Shelby Co. bought out the contract of a member of top management for a payment of $80,000 per year for four years at 10% beginning January 1, 20xx. What is the cost (present value) of the buyout?
ANSWER = _______________________
What amount must be deposited at the bank today to grow to $6000 in eight years, assuming 12 percent interest compounded quarterly?
ANSWER = ______________________
Your grandfather would like to share some of his good fortune with you. He offers to give you money under one of the following scenarios (you get to choose).
$8,000 a year at the end of each of the next eight years.
$50,000 (lump sum) now.
$100,000 (lump sum) eight years from now.

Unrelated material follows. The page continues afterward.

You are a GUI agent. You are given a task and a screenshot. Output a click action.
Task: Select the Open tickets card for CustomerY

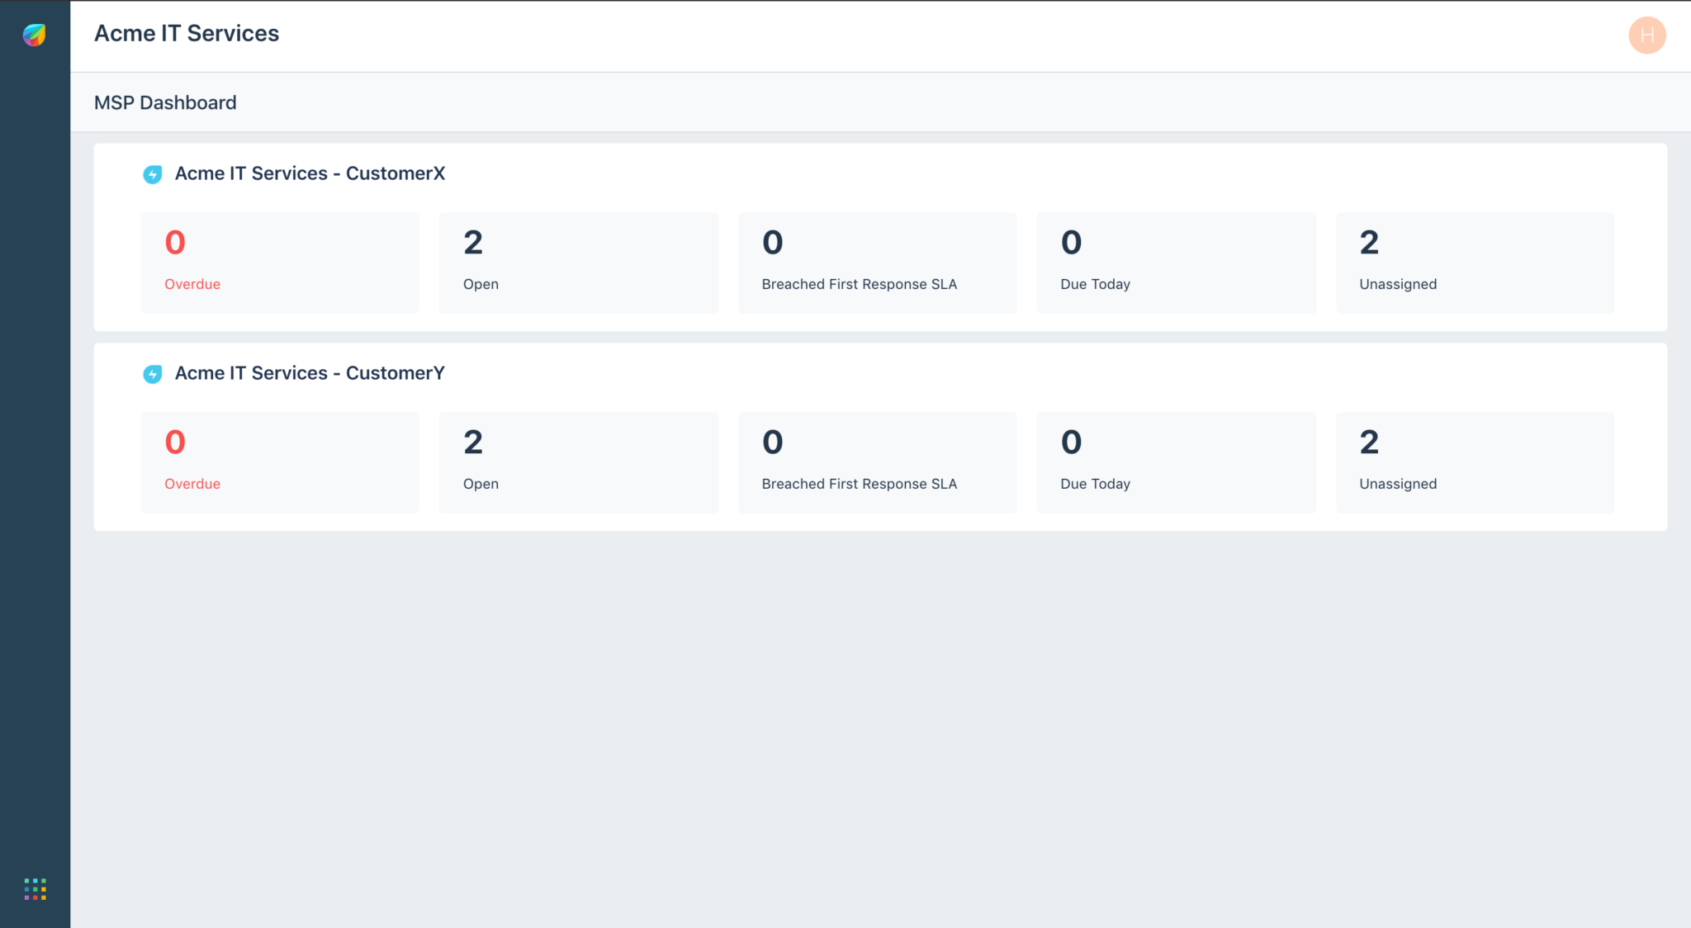(578, 462)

Calculate the present value of each scenario using a 6% interest rate.
Present Value = __________
Present Value = __________
Present Value = __________
Circle the scenario that maximizes your inheritance.
Calculate the present value of each scenario using a 12% interest rate.
Present Value = __________
Present Value = __________
Present Value = __________
Circle the scenario that maximizes your inheritance.
1. Here, the payment is being made at the beginning of each year, so we have to calculate the Present Value of annuity due of payments.
Cost (Present value) of the buyout = Present value of annuity due of 4 years at 10% * $80000
= 3.48685 * $80000 = $278950
2. Here Iinterest is compunded quarterly, so while calculating present value, we will take interest as 12% /4 =3%, and time will be 8*4 = 32 years
Since there will be a single payment that will grow to $6000 in 8 years, so we will calculate simple present value
Present value = $6000 / (1+.03)32
= $6000 / (1.03)32
= $6000 / 2.575
=$2330
3. Using 6% interest rate.
a) Here payment is made at the end of each year, so will calculate present value of annuity.
Present value of $8000 a year at the end of each year, for next 8 years = Present value of annuity for $8000
= 6.2098 * $8000 = $49678
b) Lump sum now = $50000 , which is present value now.
c) Here payment will be made after 8 years, so we will calculate simple present value.
Present value of $100000 at the end of 8 years = 0.627 * $100000
= $62700
We can see that present value is maximum ($62700), if we take lump sum of $100000, eight years from now. So, it will maximise the inheritence.
Using 12% interest rate.
a) Here payment is made at the end of each year, so we will calculate present value of annuity.
Present value of $8000 a year at the end of each year, for next 8 years at 12% = Present value of annuity for $8000
= 4.9676 * $8000 = $39740
b) Lump sum now = $50000 , which is present value now.
c) Here payment will be made after 8 years, so we will calculate simple present value.
Present value of $100000 at the end of 8 years at 12% = 0.404 * $100000
= $40400
We can see that present value is maximum ($50000), if we take lump sum of $50000 now. So, it will maximise the inheritence.